Dopo la visita specialistica, i cittadini vengono rinviati al medico di medicina generale solo per trascrivere prescrizioni già definite
"Facciamo finta che il paziente sia al centro…
Negli ultimi anni, nel dibattito pubblico e istituzionale, si è spesso ribadito che il paziente debba essere posto al centro del sistema sanitario. È un principio che condividiamo pienamente. Tuttavia, nella pratica quotidiana, assistiamo sempre più frequentemente a situazioni che sembrano andare in direzione opposta.
Accade infatti con crescente regolarità che i cittadini, dopo una visita specialistica ospedaliera o territoriale, vengano rinviati al medico di medicina generale esclusivamente per la trascrizione di prescrizioni già indicate. Una prassi che, nei fatti, trasforma il medico di famiglia in un mero esecutore amministrativo, quasi fosse il “segretario” di altri livelli assistenziali. Questa modalità organizzativa è inconcepibile per diversi motivi", lo afferma in una nota la FIMMG RC.
"Innanzitutto, crea un disagio reale e concreto per i pazienti, che sono costretti a ulteriori passaggi burocratici, code, attese e appuntamenti evitabili.
Un disagio che pesa in modo particolare sulle categorie più fragili, pazienti cronici, persone anziane, pazienti oncologici e cittadini con difficoltà di mobilità.

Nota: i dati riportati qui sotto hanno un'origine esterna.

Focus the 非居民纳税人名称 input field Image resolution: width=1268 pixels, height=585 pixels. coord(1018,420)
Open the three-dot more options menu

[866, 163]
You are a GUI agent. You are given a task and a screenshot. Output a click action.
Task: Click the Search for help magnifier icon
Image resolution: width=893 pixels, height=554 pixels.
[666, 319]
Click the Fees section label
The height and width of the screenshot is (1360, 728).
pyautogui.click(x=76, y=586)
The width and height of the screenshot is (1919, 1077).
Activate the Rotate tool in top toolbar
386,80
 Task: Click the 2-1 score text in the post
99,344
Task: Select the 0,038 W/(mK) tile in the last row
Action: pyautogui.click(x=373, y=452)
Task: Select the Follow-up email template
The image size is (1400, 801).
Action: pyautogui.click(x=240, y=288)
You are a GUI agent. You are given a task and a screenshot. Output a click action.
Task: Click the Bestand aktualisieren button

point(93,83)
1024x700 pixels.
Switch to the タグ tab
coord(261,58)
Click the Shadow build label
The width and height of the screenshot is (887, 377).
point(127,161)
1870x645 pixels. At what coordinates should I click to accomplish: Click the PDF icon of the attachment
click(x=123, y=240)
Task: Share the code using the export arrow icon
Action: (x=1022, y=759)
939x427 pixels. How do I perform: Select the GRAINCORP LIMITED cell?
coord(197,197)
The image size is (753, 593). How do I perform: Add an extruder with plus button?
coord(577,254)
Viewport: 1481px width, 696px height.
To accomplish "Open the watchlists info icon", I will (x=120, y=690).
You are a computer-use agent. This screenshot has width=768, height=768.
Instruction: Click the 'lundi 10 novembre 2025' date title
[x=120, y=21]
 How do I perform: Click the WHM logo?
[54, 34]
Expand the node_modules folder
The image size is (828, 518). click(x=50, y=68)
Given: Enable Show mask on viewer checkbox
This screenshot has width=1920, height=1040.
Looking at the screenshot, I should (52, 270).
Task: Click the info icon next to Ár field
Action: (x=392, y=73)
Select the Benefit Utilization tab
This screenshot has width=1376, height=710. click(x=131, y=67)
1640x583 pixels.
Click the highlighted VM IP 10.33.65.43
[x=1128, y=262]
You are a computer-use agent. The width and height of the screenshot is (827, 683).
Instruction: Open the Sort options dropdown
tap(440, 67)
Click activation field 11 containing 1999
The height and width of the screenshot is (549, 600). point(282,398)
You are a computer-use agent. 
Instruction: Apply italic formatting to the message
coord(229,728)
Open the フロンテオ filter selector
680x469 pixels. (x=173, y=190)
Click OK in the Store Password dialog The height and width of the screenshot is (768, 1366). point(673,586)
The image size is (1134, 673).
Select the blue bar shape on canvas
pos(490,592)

In questi casi, ogni passaggio inutile rappresenta un ostacolo all’accesso alle cure e una perdita di tempo che potrebbe essere dedicata alla salute.
In secondo luogo, questa prassi mette in difficoltà il medico di medicina generale, che si trova in una posizione paradossale: da un lato è il primo referente per il paziente, dall’altro viene percepito come un ostacolo burocratico, come colui che “non vuole fare la ricetta”.
Questo genera tensione nel rapporto di fiducia, mina l’alleanza terapeutica e pone il medico in una luce ingiustamente negativa, quando invece sta semplicemente rispettando norme e responsabilità precise. Non va dimenticato, inoltre, che il medico di famiglia è spesso chiamato a farsi carico anche dell’onere economico di prescrizioni che originano altrove, con conseguenti pressioni e controlli da parte delle Aziende Sanitarie. Una situazione che espone il medico a responsabilità non proprie e che alimenta un clima di conflittualità, anziché di collaborazione", prosegue la nota.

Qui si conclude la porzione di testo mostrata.